The information armistice is now in jeopardy. In the 1990s Democrats were furious with the Congressional Budget Office when its high cost estimates helped bury President Bill Clinton’s health insurance plan. Now it’s Republicans who are angry at the CBO’s projection that the Affordable Care Act—“Obamacare”—will save the federal government money in the long run by reducing the growth rate of health-care costs. During his quixotic run for president, Newt Gingrich called for the abolition of the 230-employee CBO, calling it “a reactionary socialist institution which does not believe in economic growth, does not believe in innovation, and does not believe in data that it has not internally generated.”

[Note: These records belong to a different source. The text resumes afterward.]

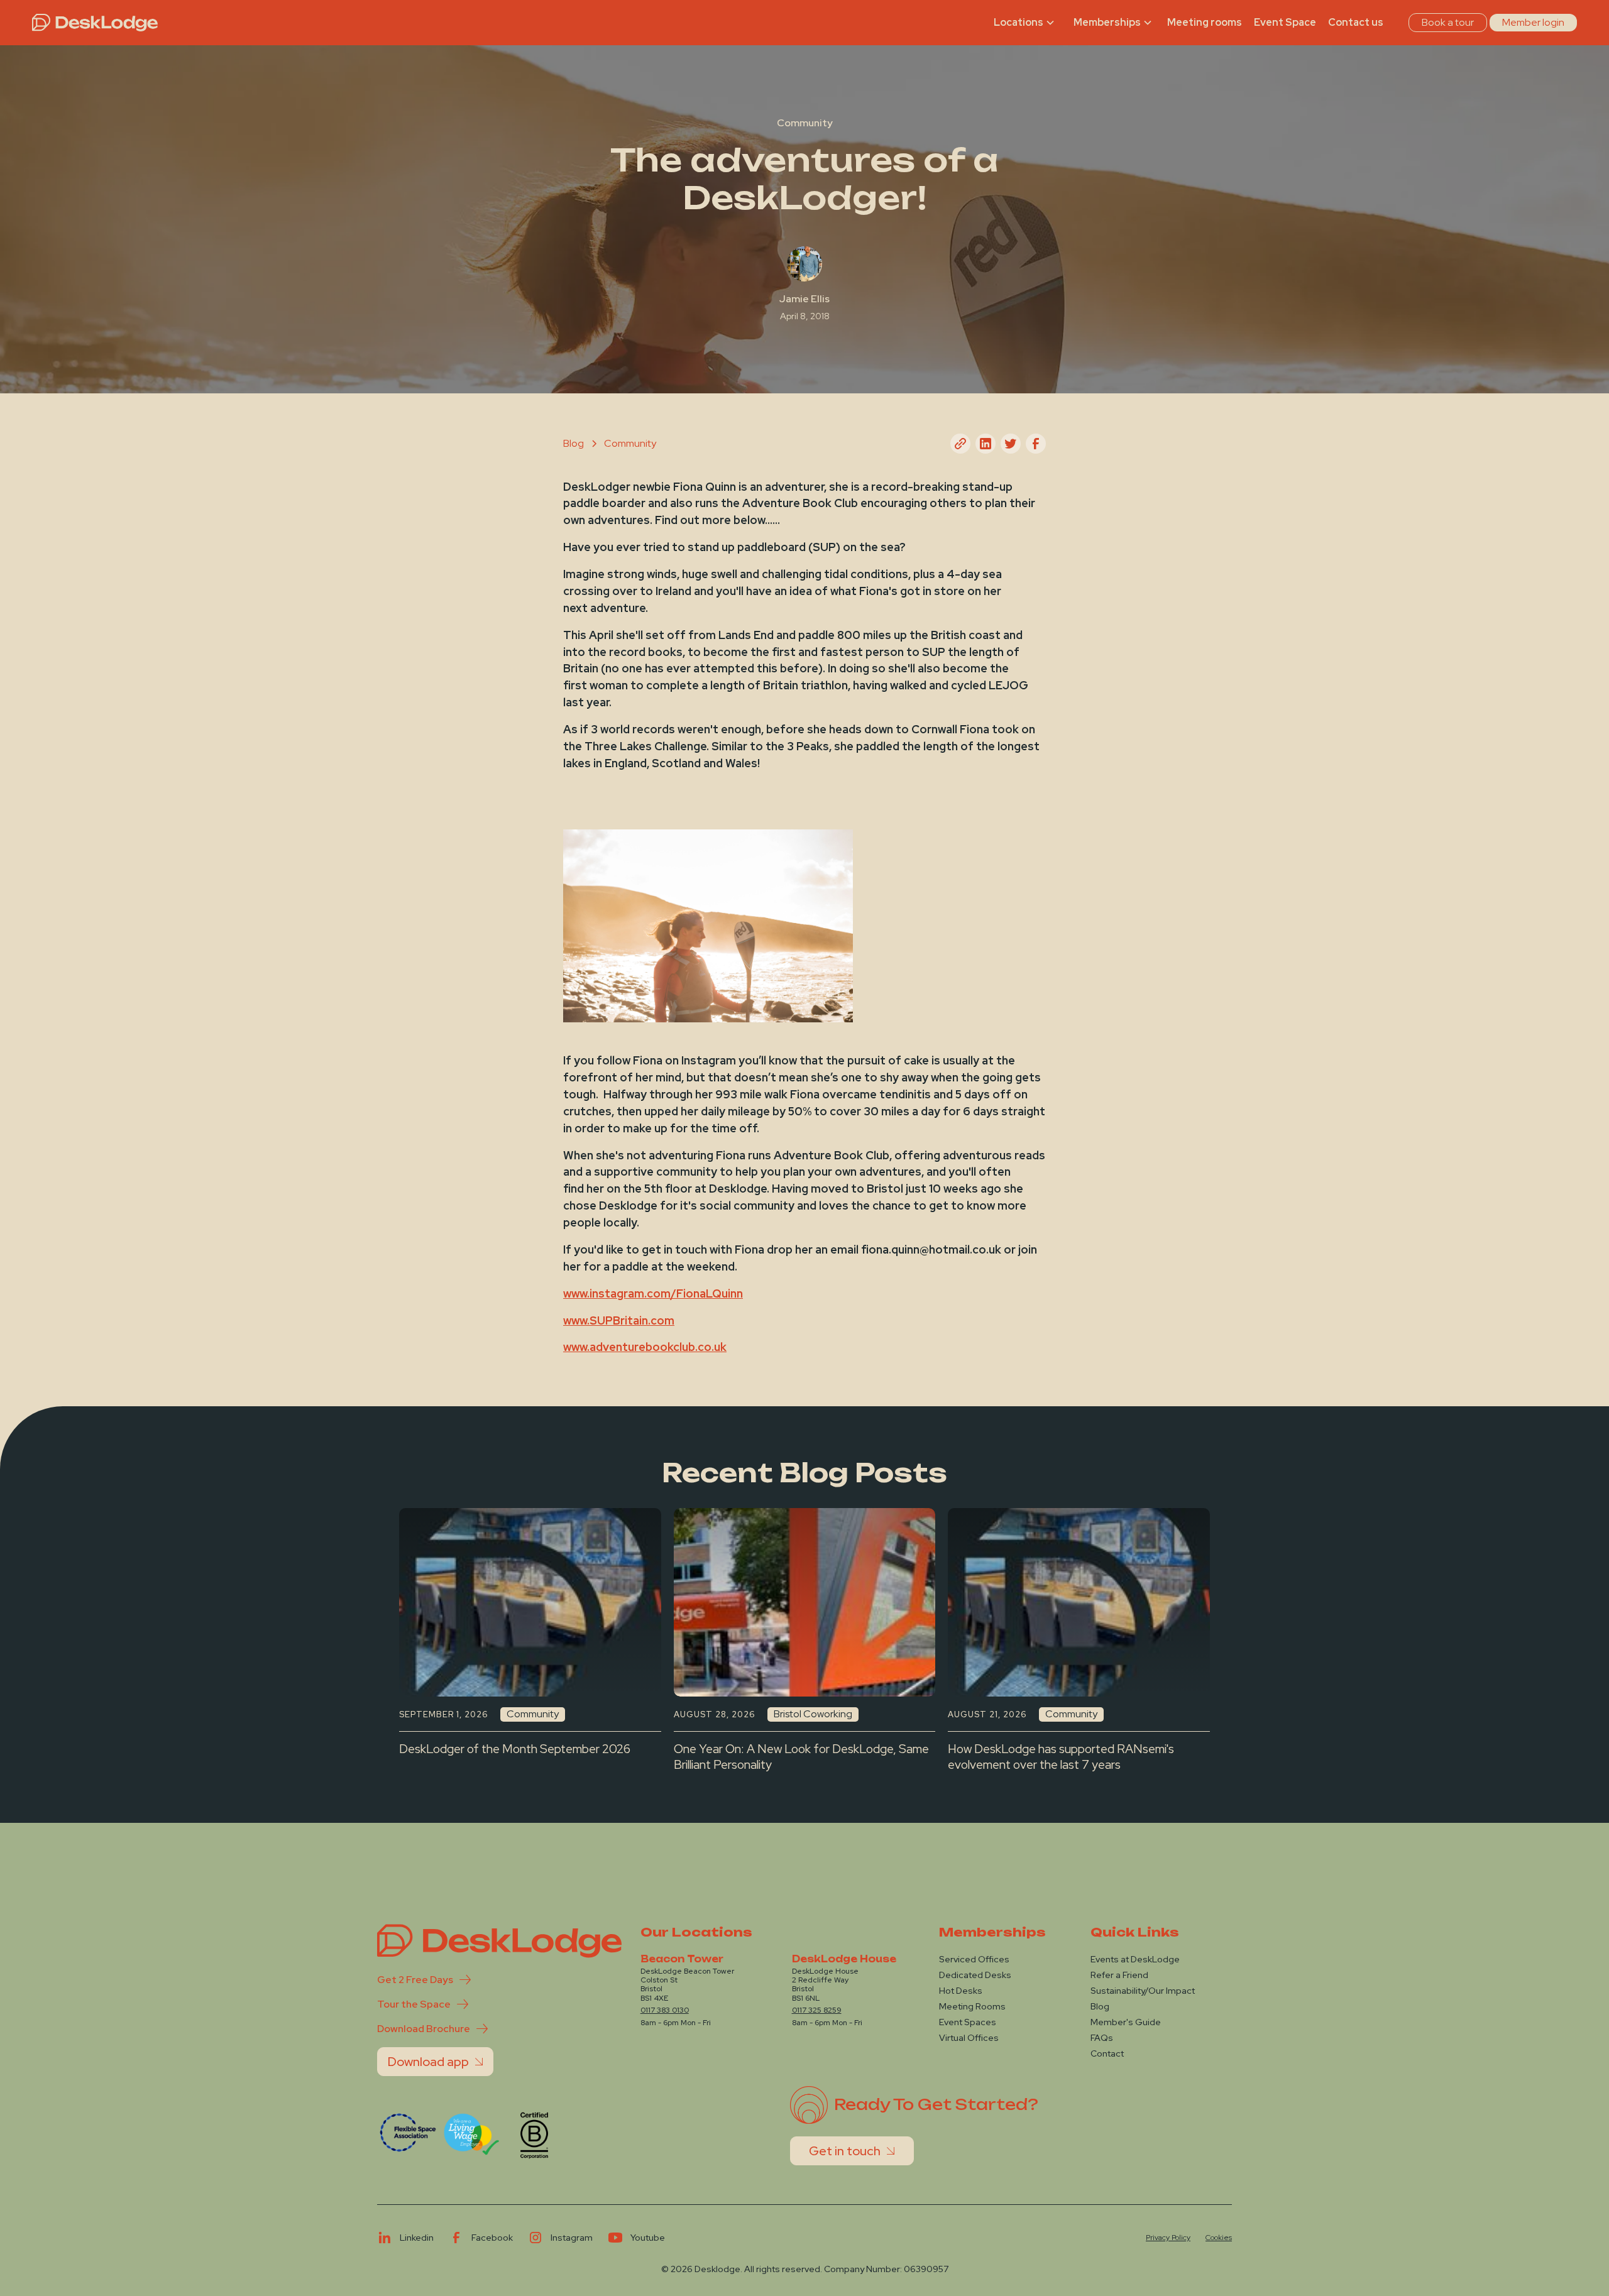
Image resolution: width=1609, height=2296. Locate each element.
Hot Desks (960, 1990)
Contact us (1355, 22)
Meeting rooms (1204, 22)
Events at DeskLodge (1135, 1959)
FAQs (1101, 2037)
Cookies (1218, 2238)
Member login (1533, 22)
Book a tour (1448, 22)
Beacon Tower (681, 1959)
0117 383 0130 (664, 2010)
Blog (1099, 2006)
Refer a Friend (1119, 1975)
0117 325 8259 (817, 2010)
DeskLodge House (844, 1959)
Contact (1107, 2053)
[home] (95, 22)
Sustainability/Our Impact (1142, 1990)
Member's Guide (1125, 2022)
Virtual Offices (969, 2037)
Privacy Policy (1168, 2238)
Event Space (1285, 22)
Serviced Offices (974, 1959)
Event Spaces (967, 2022)
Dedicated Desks (975, 1975)
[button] (1025, 22)
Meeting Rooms (972, 2006)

The GAO, which frequently makes enemies in Congress by pointing out wasteful spending, is also a target. Due to budget cuts, its staff shrank from more than 5,000 in the early 1990s to 3,200 last year. To fend off even deeper cuts, Republican Senator Tom Coburn of Oklahoma issued a report last year saying, “Quite frankly, the reason the guidance of the GAO is so important at this time is because Congress has increasingly ignored its own duties to oversee the functions of government.” The Joint Committee on Taxation, a 60-employee organization that estimates revenue from tax legislation, is occasionally criticized by tax-cutting Republicans for not taking into account the ability of tax cuts to accelerate growth and thus raise tax revenue.
If the CBO, the JCT, and the GAO didn’t already exist, it’s not clear that today’s Congress would create them. The atmosphere in Washington is that toxic. “Compromise is a dirty word on both sides,” says Rudolph Penner, who was the CBO’s director from 1983 to 1987. Douglas Holtz-Eakin, a conservative Republican who headed the CBO from 2003 to 2005, says he’s “not in the camp that says Washington is fundamentally broken,” but warns in his next breath that rating agencies and global capital markets are approaching the breaking point over politicians’ gamesmanship.
The late Democratic Senator Daniel Patrick Moynihan once said (in a phrase Romney embroidered upon in the first debate), “Everyone is entitled to his own opinion, but not to his own facts.” Whoever wins the White House will be held accountable when the numbers don’t add up.